## Activity
Nothing should be left out. Transcribe the entries exactly as written.

## Supplied data
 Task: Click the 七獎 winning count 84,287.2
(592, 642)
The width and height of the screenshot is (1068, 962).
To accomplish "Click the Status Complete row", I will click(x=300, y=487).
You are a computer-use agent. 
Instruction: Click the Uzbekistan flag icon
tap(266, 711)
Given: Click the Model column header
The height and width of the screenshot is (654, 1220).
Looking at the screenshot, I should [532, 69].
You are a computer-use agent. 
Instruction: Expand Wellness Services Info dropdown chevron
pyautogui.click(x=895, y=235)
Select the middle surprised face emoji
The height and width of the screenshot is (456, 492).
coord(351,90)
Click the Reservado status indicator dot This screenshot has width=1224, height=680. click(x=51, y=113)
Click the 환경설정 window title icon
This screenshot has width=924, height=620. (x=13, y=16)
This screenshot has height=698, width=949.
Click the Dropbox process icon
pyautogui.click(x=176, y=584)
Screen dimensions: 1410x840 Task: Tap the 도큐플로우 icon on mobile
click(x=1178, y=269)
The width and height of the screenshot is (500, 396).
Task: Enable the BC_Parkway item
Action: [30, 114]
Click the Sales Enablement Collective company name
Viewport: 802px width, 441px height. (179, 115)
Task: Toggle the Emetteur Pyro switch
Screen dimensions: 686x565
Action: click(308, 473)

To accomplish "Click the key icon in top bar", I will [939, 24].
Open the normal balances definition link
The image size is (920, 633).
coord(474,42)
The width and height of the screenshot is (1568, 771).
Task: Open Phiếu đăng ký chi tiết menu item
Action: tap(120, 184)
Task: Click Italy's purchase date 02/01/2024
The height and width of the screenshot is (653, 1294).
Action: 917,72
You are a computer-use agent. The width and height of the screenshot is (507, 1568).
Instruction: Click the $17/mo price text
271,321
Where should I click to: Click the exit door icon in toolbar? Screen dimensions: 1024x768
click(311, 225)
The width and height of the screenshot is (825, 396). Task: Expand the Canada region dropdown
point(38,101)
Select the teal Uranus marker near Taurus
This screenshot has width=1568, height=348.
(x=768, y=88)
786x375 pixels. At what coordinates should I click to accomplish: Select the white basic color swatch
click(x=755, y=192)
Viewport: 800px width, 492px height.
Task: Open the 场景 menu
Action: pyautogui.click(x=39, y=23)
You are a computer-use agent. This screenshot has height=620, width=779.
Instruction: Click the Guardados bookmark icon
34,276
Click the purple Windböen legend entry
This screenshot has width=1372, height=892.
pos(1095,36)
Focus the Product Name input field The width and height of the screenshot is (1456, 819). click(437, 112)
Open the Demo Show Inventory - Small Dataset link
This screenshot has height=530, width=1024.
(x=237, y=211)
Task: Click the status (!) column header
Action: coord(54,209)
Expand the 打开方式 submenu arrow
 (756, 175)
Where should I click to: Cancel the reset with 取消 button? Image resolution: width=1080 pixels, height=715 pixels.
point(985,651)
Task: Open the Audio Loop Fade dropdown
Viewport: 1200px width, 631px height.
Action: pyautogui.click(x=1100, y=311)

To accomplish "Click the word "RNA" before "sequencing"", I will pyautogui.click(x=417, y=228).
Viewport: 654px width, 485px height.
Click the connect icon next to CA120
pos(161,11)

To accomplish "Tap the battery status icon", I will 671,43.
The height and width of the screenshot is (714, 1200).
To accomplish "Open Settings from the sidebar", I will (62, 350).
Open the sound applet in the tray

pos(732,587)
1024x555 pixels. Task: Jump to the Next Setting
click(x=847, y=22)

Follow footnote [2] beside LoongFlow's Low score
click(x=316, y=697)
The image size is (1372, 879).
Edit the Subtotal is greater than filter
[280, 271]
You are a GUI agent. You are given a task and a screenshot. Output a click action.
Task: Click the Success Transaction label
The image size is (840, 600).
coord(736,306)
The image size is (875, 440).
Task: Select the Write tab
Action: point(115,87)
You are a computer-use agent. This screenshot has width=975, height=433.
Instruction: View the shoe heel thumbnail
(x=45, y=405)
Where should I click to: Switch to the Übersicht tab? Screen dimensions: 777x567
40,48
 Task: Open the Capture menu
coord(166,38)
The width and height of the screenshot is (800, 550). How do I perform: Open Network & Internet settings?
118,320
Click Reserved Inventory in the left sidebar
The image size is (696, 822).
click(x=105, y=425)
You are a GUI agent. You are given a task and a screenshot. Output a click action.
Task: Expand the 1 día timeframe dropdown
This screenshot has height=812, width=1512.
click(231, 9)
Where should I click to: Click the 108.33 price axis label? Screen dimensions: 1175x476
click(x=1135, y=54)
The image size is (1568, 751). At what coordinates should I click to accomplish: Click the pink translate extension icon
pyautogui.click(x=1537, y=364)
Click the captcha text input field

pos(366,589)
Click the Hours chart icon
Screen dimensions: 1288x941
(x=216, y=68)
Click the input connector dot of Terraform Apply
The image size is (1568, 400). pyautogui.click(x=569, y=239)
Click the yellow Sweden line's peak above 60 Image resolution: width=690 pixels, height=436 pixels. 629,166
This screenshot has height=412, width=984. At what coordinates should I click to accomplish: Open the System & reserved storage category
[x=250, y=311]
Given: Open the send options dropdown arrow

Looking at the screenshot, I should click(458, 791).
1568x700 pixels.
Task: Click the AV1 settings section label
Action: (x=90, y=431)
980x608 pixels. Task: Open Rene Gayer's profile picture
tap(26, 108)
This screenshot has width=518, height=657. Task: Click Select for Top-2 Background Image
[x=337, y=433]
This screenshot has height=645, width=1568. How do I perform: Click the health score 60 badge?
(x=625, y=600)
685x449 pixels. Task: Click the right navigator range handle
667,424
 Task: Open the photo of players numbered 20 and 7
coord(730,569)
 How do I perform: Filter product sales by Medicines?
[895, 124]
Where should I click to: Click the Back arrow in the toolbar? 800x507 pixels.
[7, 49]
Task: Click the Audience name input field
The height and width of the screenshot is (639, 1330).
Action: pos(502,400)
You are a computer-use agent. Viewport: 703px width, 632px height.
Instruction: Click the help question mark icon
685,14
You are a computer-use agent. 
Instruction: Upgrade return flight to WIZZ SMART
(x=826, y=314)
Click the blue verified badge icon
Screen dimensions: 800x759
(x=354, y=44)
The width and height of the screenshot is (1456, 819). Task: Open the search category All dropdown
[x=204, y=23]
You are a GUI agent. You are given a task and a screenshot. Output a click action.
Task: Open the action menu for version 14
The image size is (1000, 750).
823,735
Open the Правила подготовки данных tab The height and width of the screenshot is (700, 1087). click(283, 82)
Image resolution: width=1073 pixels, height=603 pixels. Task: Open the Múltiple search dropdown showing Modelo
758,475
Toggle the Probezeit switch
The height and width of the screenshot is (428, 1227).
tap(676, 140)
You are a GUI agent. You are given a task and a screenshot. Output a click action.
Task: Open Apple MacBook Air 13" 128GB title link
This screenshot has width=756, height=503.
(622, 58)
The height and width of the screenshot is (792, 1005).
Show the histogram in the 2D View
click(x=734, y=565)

## Answer box
 Task: Click the 七獎 winning count 84,287.2
(592, 642)
The width and height of the screenshot is (1068, 962).
To accomplish "Click the Status Complete row", I will click(x=300, y=487).
You are a computer-use agent. 
Instruction: Click the Uzbekistan flag icon
tap(266, 711)
Given: Click the Model column header
The height and width of the screenshot is (654, 1220).
Looking at the screenshot, I should [532, 69].
You are a computer-use agent. 
Instruction: Expand Wellness Services Info dropdown chevron
pyautogui.click(x=895, y=235)
Select the middle surprised face emoji
The height and width of the screenshot is (456, 492).
coord(351,90)
Click the Reservado status indicator dot This screenshot has width=1224, height=680. click(x=51, y=113)
Click the 환경설정 window title icon
This screenshot has width=924, height=620. (x=13, y=16)
This screenshot has height=698, width=949.
Click the Dropbox process icon
pyautogui.click(x=176, y=584)
Screen dimensions: 1410x840 Task: Tap the 도큐플로우 icon on mobile
click(x=1178, y=269)
The width and height of the screenshot is (500, 396).
Task: Enable the BC_Parkway item
Action: [30, 114]
Click the Sales Enablement Collective company name
Viewport: 802px width, 441px height. (179, 115)
Task: Toggle the Emetteur Pyro switch
Screen dimensions: 686x565
Action: click(308, 473)

To accomplish "Click the key icon in top bar", I will [939, 24].
Open the normal balances definition link
The image size is (920, 633).
coord(474,42)
The width and height of the screenshot is (1568, 771).
Task: Open Phiếu đăng ký chi tiết menu item
Action: tap(120, 184)
Task: Click Italy's purchase date 02/01/2024
The height and width of the screenshot is (653, 1294).
Action: 917,72
You are a computer-use agent. The width and height of the screenshot is (507, 1568).
Instruction: Click the $17/mo price text
271,321
Where should I click to: Click the exit door icon in toolbar? Screen dimensions: 1024x768
click(311, 225)
The width and height of the screenshot is (825, 396). Task: Expand the Canada region dropdown
point(38,101)
Select the teal Uranus marker near Taurus
This screenshot has width=1568, height=348.
(x=768, y=88)
786x375 pixels. At what coordinates should I click to accomplish: Select the white basic color swatch
click(x=755, y=192)
Viewport: 800px width, 492px height.
Task: Open the 场景 menu
Action: pyautogui.click(x=39, y=23)
You are a computer-use agent. This screenshot has height=620, width=779.
Instruction: Click the Guardados bookmark icon
34,276
Click the purple Windböen legend entry
This screenshot has width=1372, height=892.
pos(1095,36)
Focus the Product Name input field The width and height of the screenshot is (1456, 819). click(437, 112)
Open the Demo Show Inventory - Small Dataset link
This screenshot has height=530, width=1024.
(x=237, y=211)
Task: Click the status (!) column header
Action: coord(54,209)
Expand the 打开方式 submenu arrow
 (756, 175)
Where should I click to: Cancel the reset with 取消 button? Image resolution: width=1080 pixels, height=715 pixels.
point(985,651)
Task: Open the Audio Loop Fade dropdown
Viewport: 1200px width, 631px height.
Action: pyautogui.click(x=1100, y=311)

To accomplish "Click the word "RNA" before "sequencing"", I will pyautogui.click(x=417, y=228).
Viewport: 654px width, 485px height.
Click the connect icon next to CA120
pos(161,11)

To accomplish "Tap the battery status icon", I will 671,43.
The height and width of the screenshot is (714, 1200).
To accomplish "Open Settings from the sidebar", I will (62, 350).
Open the sound applet in the tray

pos(732,587)
1024x555 pixels. Task: Jump to the Next Setting
click(x=847, y=22)

Follow footnote [2] beside LoongFlow's Low score
click(x=316, y=697)
The image size is (1372, 879).
Edit the Subtotal is greater than filter
[280, 271]
You are a GUI agent. You are given a task and a screenshot. Output a click action.
Task: Click the Success Transaction label
The image size is (840, 600).
coord(736,306)
The image size is (875, 440).
Task: Select the Write tab
Action: point(115,87)
You are a computer-use agent. This screenshot has width=975, height=433.
Instruction: View the shoe heel thumbnail
(x=45, y=405)
Where should I click to: Switch to the Übersicht tab? Screen dimensions: 777x567
40,48
 Task: Open the Capture menu
coord(166,38)
The width and height of the screenshot is (800, 550). How do I perform: Open Network & Internet settings?
118,320
Click Reserved Inventory in the left sidebar
The image size is (696, 822).
click(x=105, y=425)
You are a GUI agent. You are given a task and a screenshot. Output a click action.
Task: Expand the 1 día timeframe dropdown
This screenshot has height=812, width=1512.
click(231, 9)
Where should I click to: Click the 108.33 price axis label? Screen dimensions: 1175x476
click(x=1135, y=54)
The image size is (1568, 751). At what coordinates should I click to accomplish: Click the pink translate extension icon
pyautogui.click(x=1537, y=364)
Click the captcha text input field

pos(366,589)
Click the Hours chart icon
Screen dimensions: 1288x941
(x=216, y=68)
Click the input connector dot of Terraform Apply
The image size is (1568, 400). pyautogui.click(x=569, y=239)
Click the yellow Sweden line's peak above 60 Image resolution: width=690 pixels, height=436 pixels. 629,166
This screenshot has height=412, width=984. At what coordinates should I click to accomplish: Open the System & reserved storage category
[x=250, y=311]
Given: Open the send options dropdown arrow

Looking at the screenshot, I should click(458, 791).
1568x700 pixels.
Task: Click the AV1 settings section label
Action: (x=90, y=431)
980x608 pixels. Task: Open Rene Gayer's profile picture
tap(26, 108)
This screenshot has width=518, height=657. Task: Click Select for Top-2 Background Image
[x=337, y=433]
This screenshot has height=645, width=1568. How do I perform: Click the health score 60 badge?
(x=625, y=600)
685x449 pixels. Task: Click the right navigator range handle
667,424
 Task: Open the photo of players numbered 20 and 7
coord(730,569)
 How do I perform: Filter product sales by Medicines?
[895, 124]
Where should I click to: Click the Back arrow in the toolbar? 800x507 pixels.
[7, 49]
Task: Click the Audience name input field
The height and width of the screenshot is (639, 1330).
Action: pos(502,400)
You are a computer-use agent. Viewport: 703px width, 632px height.
Instruction: Click the help question mark icon
685,14
You are a computer-use agent. 
Instruction: Upgrade return flight to WIZZ SMART
(x=826, y=314)
Click the blue verified badge icon
Screen dimensions: 800x759
(x=354, y=44)
The width and height of the screenshot is (1456, 819). Task: Open the search category All dropdown
[x=204, y=23]
You are a GUI agent. You are given a task and a screenshot. Output a click action.
Task: Open the action menu for version 14
The image size is (1000, 750).
823,735
Open the Правила подготовки данных tab The height and width of the screenshot is (700, 1087). click(283, 82)
Image resolution: width=1073 pixels, height=603 pixels. Task: Open the Múltiple search dropdown showing Modelo
758,475
Toggle the Probezeit switch
The height and width of the screenshot is (428, 1227).
tap(676, 140)
You are a GUI agent. You are given a task and a screenshot. Output a click action.
Task: Open Apple MacBook Air 13" 128GB title link
This screenshot has width=756, height=503.
(622, 58)
The height and width of the screenshot is (792, 1005).
Show the histogram in the 2D View
click(x=734, y=565)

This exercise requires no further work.